Saturday, November 8, 2014

Pulled Pork and Caramelized Onion Quesadillas


We had a lot of leftover pulled pork and didn't feel like having pulled pork sandwiches AGAIN (even though they were good), so we decided to mix it up a little and make these yummy quesadillas.   The caramelized onions were a delicious addition to the pork.  I tried my wedges a couple ways: with a BBQ sauce drizzle (yum!) and with a homemade guacamole (double yum!).  Jeremy ate his plain and liked them that way too.

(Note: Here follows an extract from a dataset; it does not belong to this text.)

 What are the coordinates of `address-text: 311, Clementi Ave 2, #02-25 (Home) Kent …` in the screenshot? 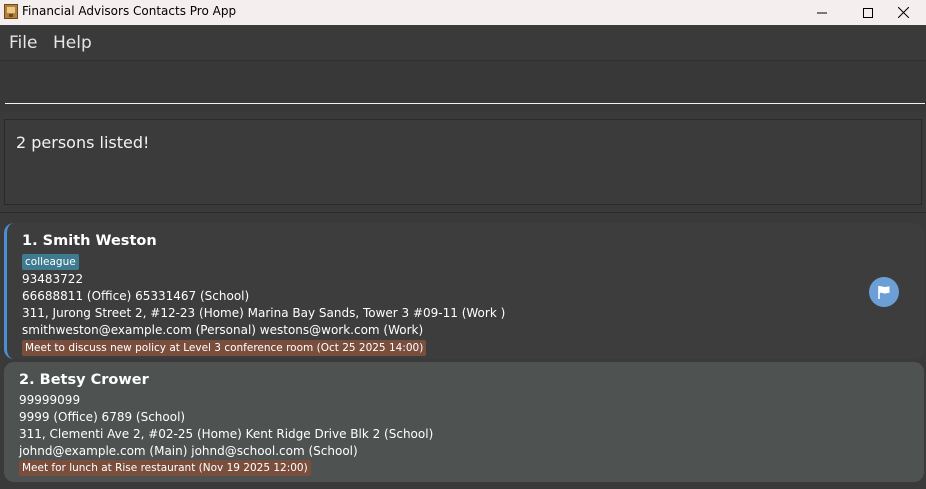 It's located at (226, 434).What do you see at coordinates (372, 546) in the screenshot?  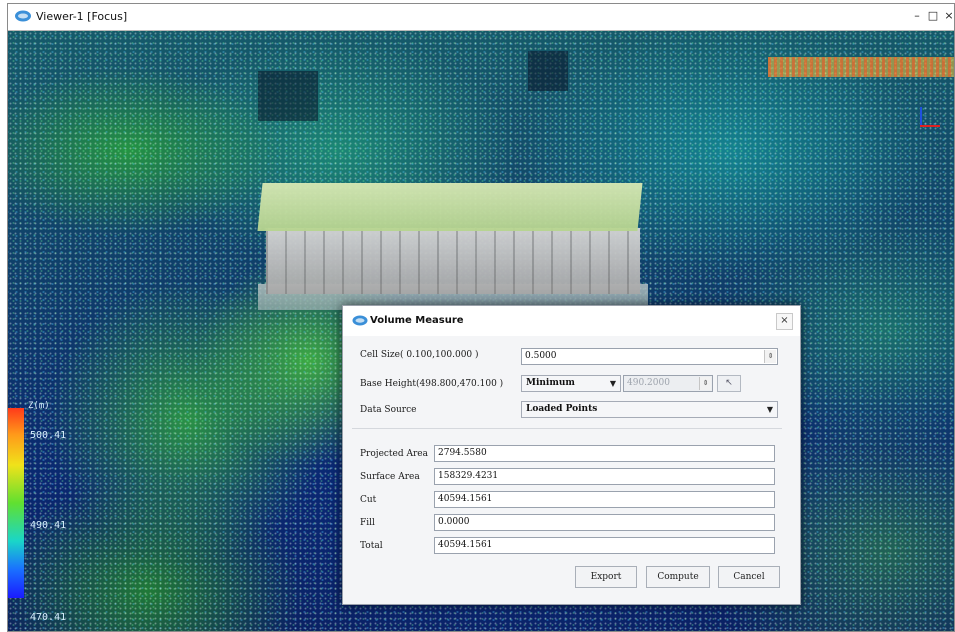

Pulled Pork and Caramelized Onion Quesadillas
Makes 4 quesadillas

Ingredients:
3 tablespoons butter, divided
1 teaspoon olive oil
1 large yellow onion, sliced
pinch of brown sugar
salt and pepper, to taste
8 medium tortillas
2 cups cooked pulled pork
2 cups shredded pepperjack (or any type) cheese
BBQ sauce for dipping (optional)
guacamole for dipping (optional)

Directions:
Melt 1 tablespoon butter in a large skillet over medium-low heat.  Once melted, add the olive oil and onions, stirring occasionally, until they are deep golden brown and caramelized, about 20-30 minutes.  Add a pinch of brown sugar and season with salt and pepper.  Remove from heat and set aside.

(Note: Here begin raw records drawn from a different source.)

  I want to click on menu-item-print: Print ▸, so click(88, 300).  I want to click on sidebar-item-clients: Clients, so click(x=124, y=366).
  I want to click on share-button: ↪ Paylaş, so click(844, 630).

Lay 4 tortillas flat and divide cheese evenly.  Add pulled pork and caramelized onions and place second tortillas on top.

If using a quesadilla maker (like I did), preheat and cook each one for 3-5 minutes.

For stovetop, heat a large skillet over medium heat.  Add 1/2 tablespoon butter and let melt.  Add a single quesadilla and cook for 2-4 minutes until golden brown on the bottom.  Flip and cook for another 2-4 minutes on the other side.   Serve with a drizzle of BBQ sauce if desired.

Friday, November 7, 2014

Crockpot Sausage, Lentil, and Swiss Chard Sauce


This was really good on its first day, but everything started to get a tad mushy and wilted in subsequent days for the leftovers.  I added twice as many veggies as the recipe called for and thought it was a good amount.

Rustic Sausage, Lentil, and Swiss Chard Sauce
from Slow Cooker Revolution
Makes enough to sauce 1 pound of pasta

Ingredients:
1 tablespoon extra-virgin olive oil
1 pound Italian Sausage, removed from casing
2 onions, minced
2 carrots, peeled and sliced 1/4" thick
1 celery rib, minced
6 garlic cloves, minced
1 teaspoon dried oregano
1/3 cup flour
1/2 cup dry white wine
5 cups low-sodium chicken broth
3/4 cup lentils
2 bay leaves
1 pound Swiss Chard, stemmed and leaves chopped
salt and pepper


Directions:
Heat oil in a large skillet over medium-high heat until just smoking.  Brown sausage well, breaking up large pieces, about 5 minutes; transfer sausage to the slow cooker, reserving the fat in the skillet.  

Add onions, carrots, celery, garlic, and oregano to the leftover fat in the skillet and cook over medium-high heat for 8 to 10 minutes until vegetables are softened.  Stir in flour and cook for 1 minute.  Slowly whisk in wine, scraping up any browned bits and smoothing out any lumps; transfer to slow cooker.

Stir broth, lentils, and bay leaves into the slow cooker.  Cover and cook on low for 8-11 hours on low or 5-7 hours on high until lentils are tender.

Gently stir in chard leaves and cook 20-30 more minutes.  Discard bay leaves, season with salt and pepper to taste, and serve over pasta.